1. Higher premiums: If you pay for your own insurance, your premiums will cost 10% to 13% more than if the bill didn't pass, according to the Congressional Budget Office. Insurance won't be more affordable. Sixty percent of the newly insured are being enrolled in Medicaid, the public program for the poor.
(UPDATE: See comment below. Diogenes gives link stating that this claim is false. I can't get my computer to view the info. You be the judge.
McCaughey may not have her facts right on this one, but there is NO WAY we'll add all those extra people on to healthcare and come up with lower premiums, even with the huge cuts in Medicare which will "let grandma die". Wait until the young people choose to pay the fines instead of purchasing the mandatory high-priced healthcare. Someone will have to make up the difference. CBO isn't taking that little detail into consideration.)
2. A cost you can't afford and can't avoid: Though moderate-income families will get subsidies, buying insurance is mandatory. A family earning $54,000 will be expected to pay $9,000 (17% of pre-tax income) for the premium, co-pays and deductibles, according to the CBO. If you don't enroll, the IRS will find you and penalize you (Senate bill, p. 345).
3. A one-size-fits-all health plan: Your benefit package will be prescribed by the Secretary of Health and Human Services. Whether you choose basic, silver or gold, and whether you pay for it yourself or qualify for a subsidy, your benefits are the same.
Gold plans simply collect more up front and give you a lower co-pay or deductible. It's unclear how possible it will be to buy supplemental insurance. The goal is to discourage health consumption and differences based on ability to pay.
4. A sin tax on your generous plan at work: This is another equalizer to discourage some people from getting more than others. The Senate bill puts a 40% tax on Cadillac plans (p. 1,980). About one-fifth of employer-provided plans fall into that 'luxury' category. The CBO predicts that employers will downgrade your coverage to avoid the tax or reduce your take home pay.
5. Government controls on your doctors' decisions: The Senate bill bars doctors from participating in the private insurance system unless they implement whatever regulations the secretary of health and human services chooses to impose to 'improve health care quality' (p. 149). That broad phrase encompasses everything in medicine.
This would be the first time in history that the federal government is given power over how doctors treat privately insured patients
6. Hospitals closed to seniors: The House and Senate bills slash payments to hospitals and other institutions that care for seniors. The chief actuary for Medicare, Richard Foster, warns that cuts in the House bill are so severe that some institutions may face severe losses or end their participation in Medicare (Centers for Medicare & Medicaid Services, 11/13/09 report). Some seniors won't know where to go.
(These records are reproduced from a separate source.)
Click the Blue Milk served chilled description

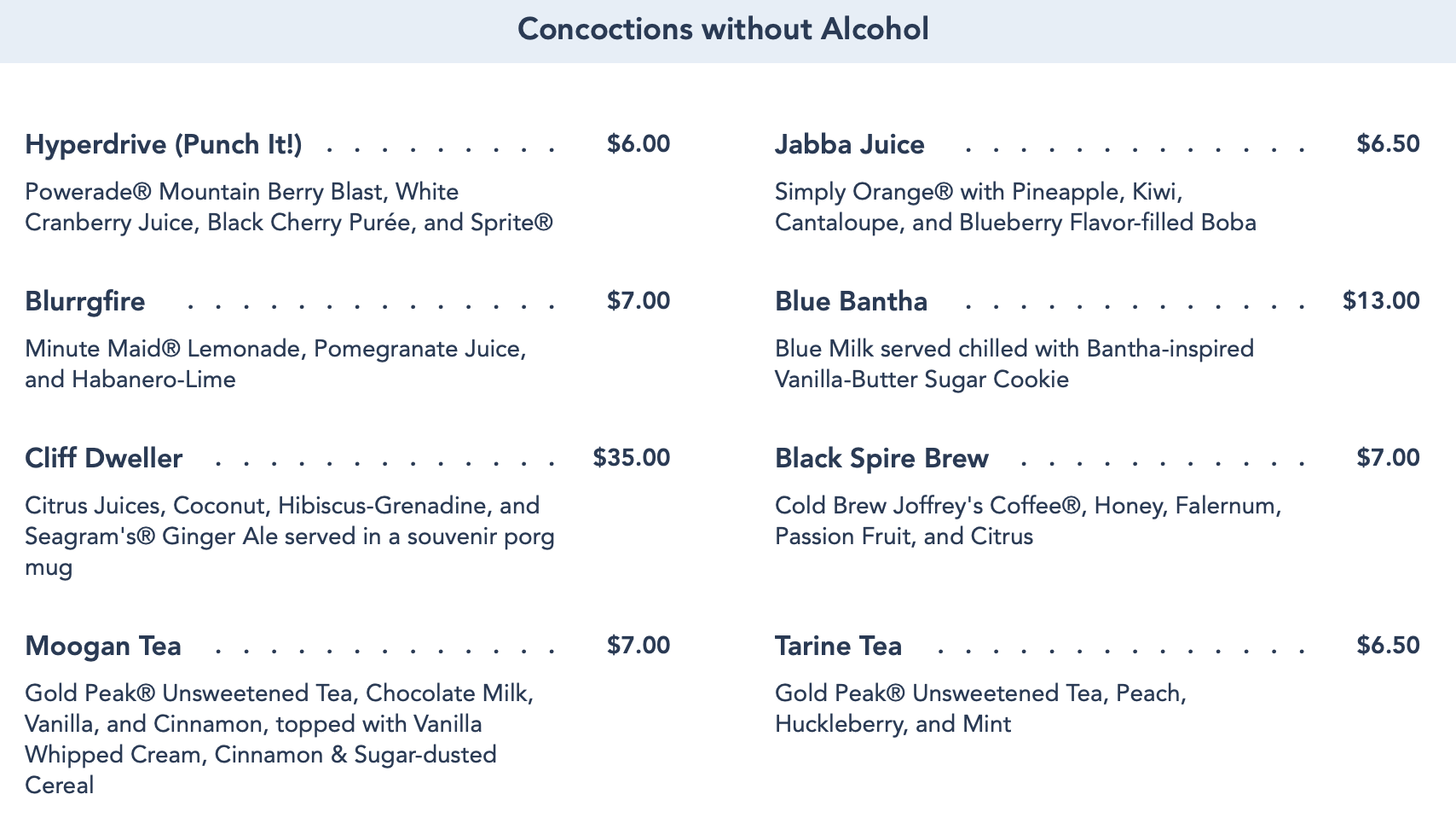pyautogui.click(x=1014, y=363)
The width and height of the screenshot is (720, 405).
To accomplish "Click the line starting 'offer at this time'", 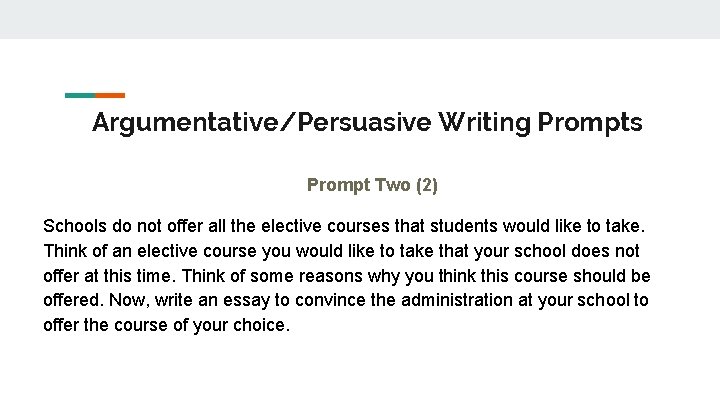I will 346,275.
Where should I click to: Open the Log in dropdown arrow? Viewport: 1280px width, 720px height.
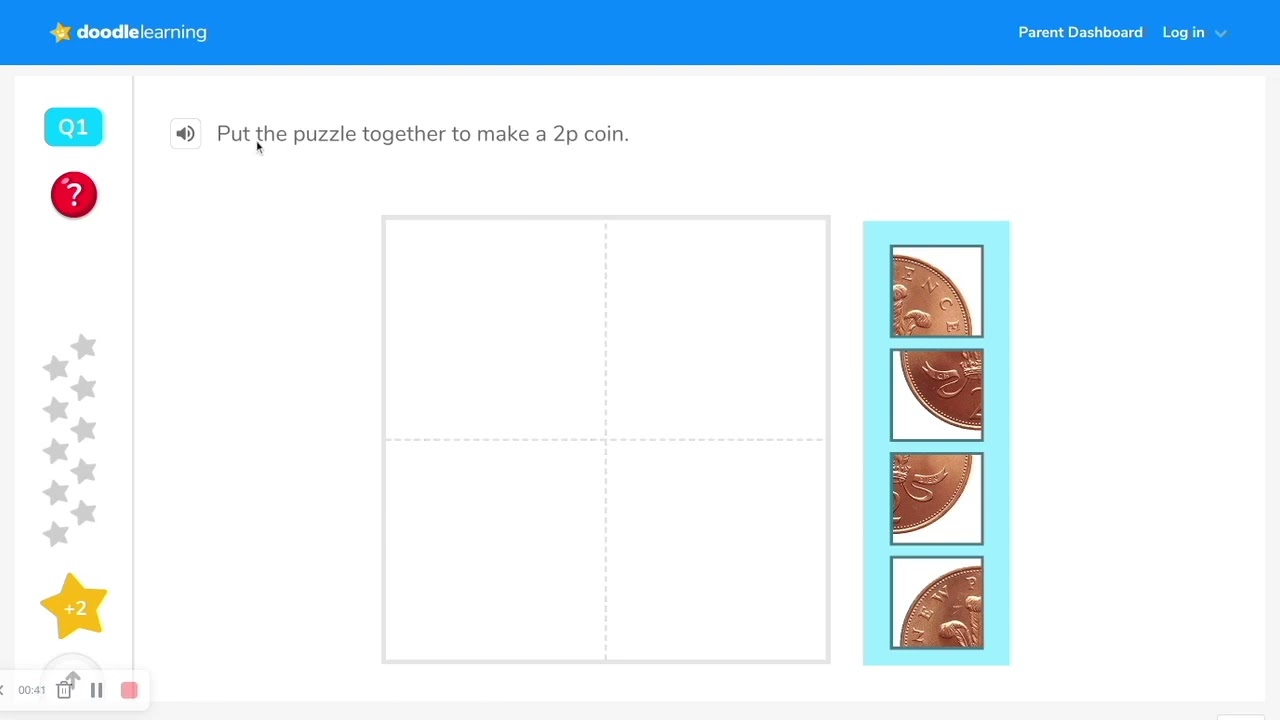1220,33
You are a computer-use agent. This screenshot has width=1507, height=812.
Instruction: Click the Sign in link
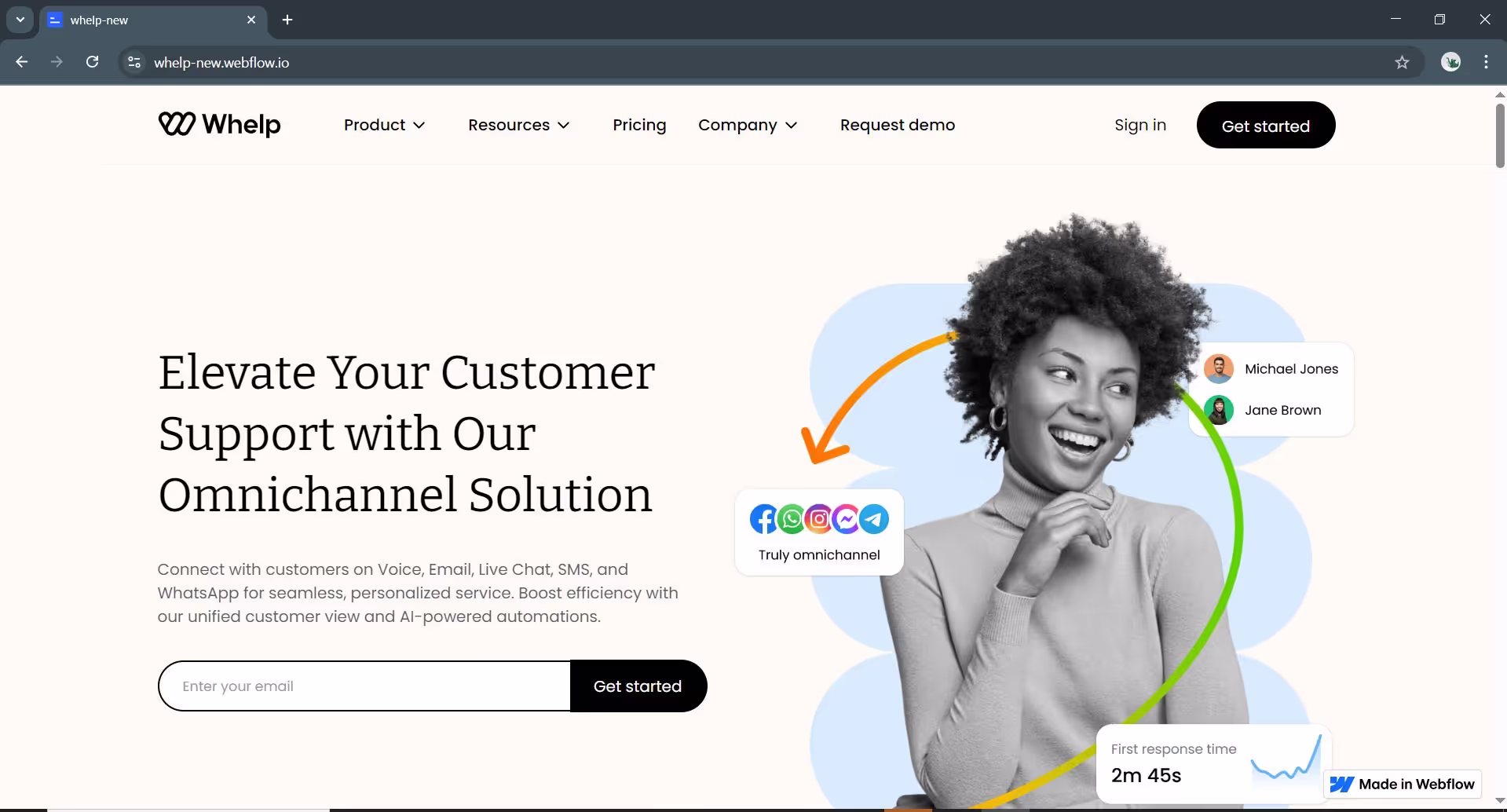click(1140, 125)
7. Bare-bones hospital care: Patients of all ages (and all incomes) will suffer when hospitals are in financial distress. Hospital budget cuts will mean shortages of nurses, equipment and cleaning staff. The president's chief health advisor, Dr. Ezekiel Emanuel, argues that hospitals in the U.S. offer more privacy and comfort than hospitals in Europe, and this 'abundance of amenities' drives up costs (Journal of the American Medical Association, June 18, 2008).
8. Future Medicare cuts: Look out baby boomers, the Senate bill establishes an Independent Medicare Advisory Commission to make automatic spending reductions in future years while insulating Congress from the political fallout. You won't get as much care as people in Medicare currently get.
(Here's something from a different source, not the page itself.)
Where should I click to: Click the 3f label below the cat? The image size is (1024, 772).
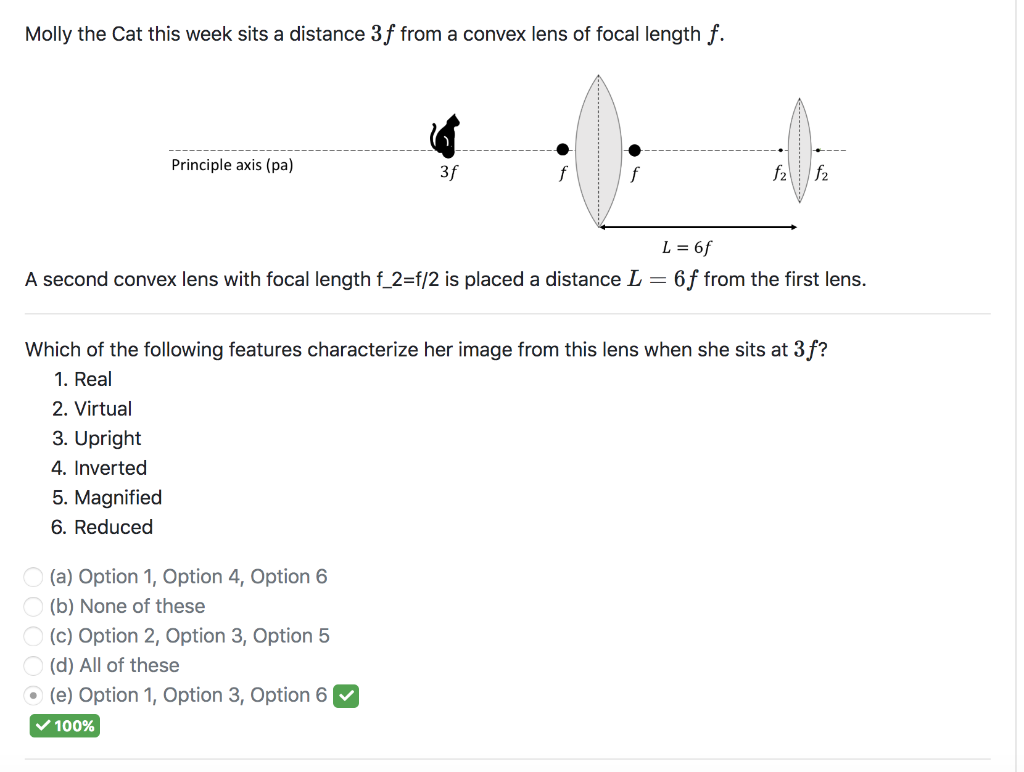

9. A new social agenda: Money is allocated for adult preparation activities, including lessons on positive self-esteem and relationship dynamics, friendships, dating (and) romantic involvement (Senate bill, p.612). There are also giveaways to immigrants. The Senate bill hands low-income legal immigrants government subsidies as soon as they get here, instead of waiting the five years Medicaid requires (Senate bill, p. 274).
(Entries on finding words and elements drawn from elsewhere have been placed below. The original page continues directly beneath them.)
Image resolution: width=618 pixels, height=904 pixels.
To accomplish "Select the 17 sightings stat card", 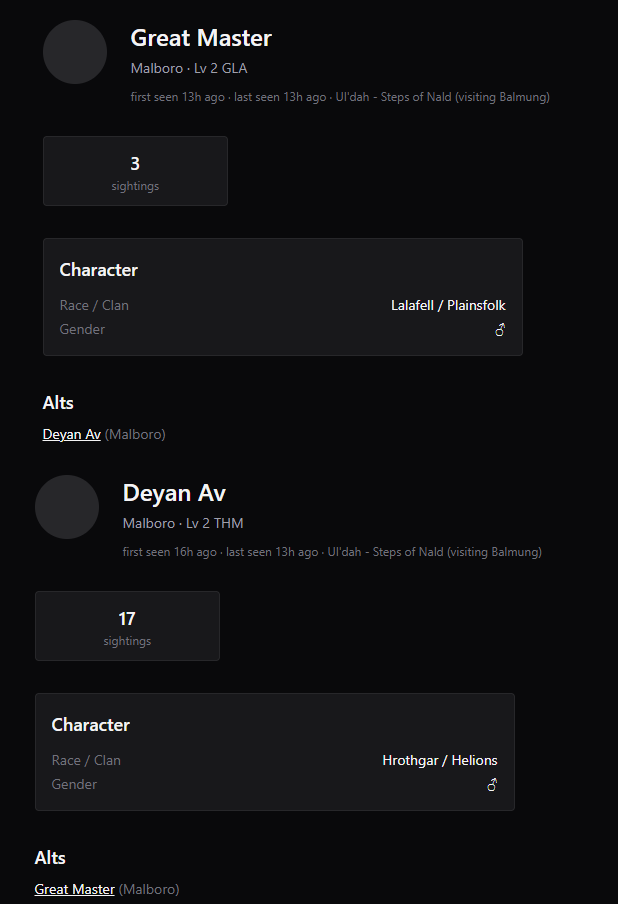I will click(x=127, y=626).
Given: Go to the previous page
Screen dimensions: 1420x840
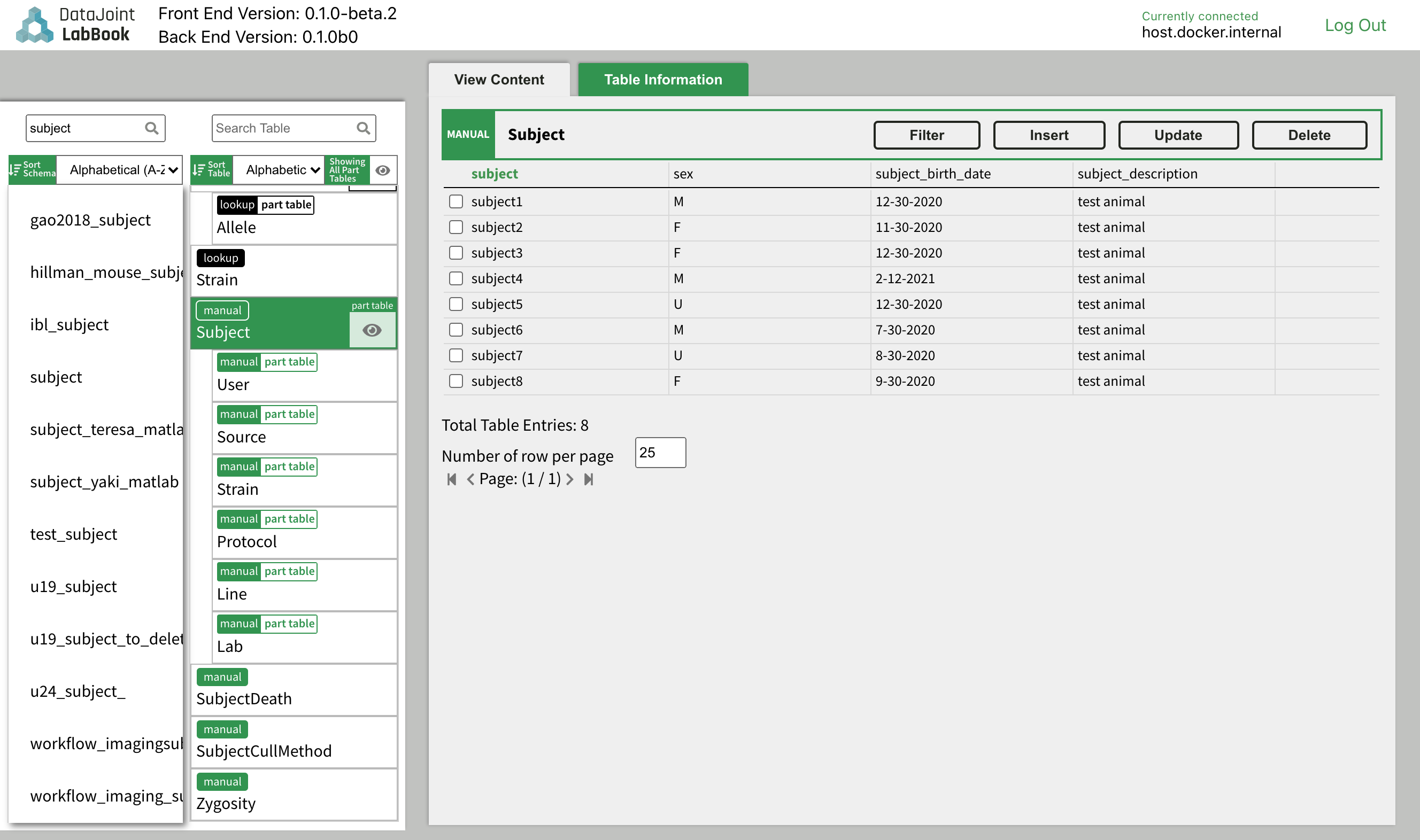Looking at the screenshot, I should (470, 479).
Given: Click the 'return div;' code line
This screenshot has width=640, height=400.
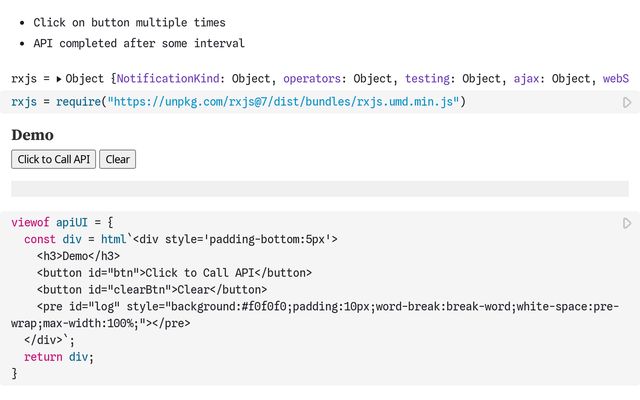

10. A tell-all relationship with every doctor you see: What happens in your doctor's office must be recorded in an electronic data base that can send the information to insurers and other medical offices (Senate bill, p. 62-66). Every doctor you see will have access to your medical history. See a psychiatrist? Your foot doctor will know about it.
These congressional tidings bring no comfort or joy. We must save ourselves from Congress' power now that it has gone astray."
While our healthcare will be going to hell in a handbasket, at least, we can take comfort in the fact that we now have a president who is a gifted speaker. How's that hope and change working out for you?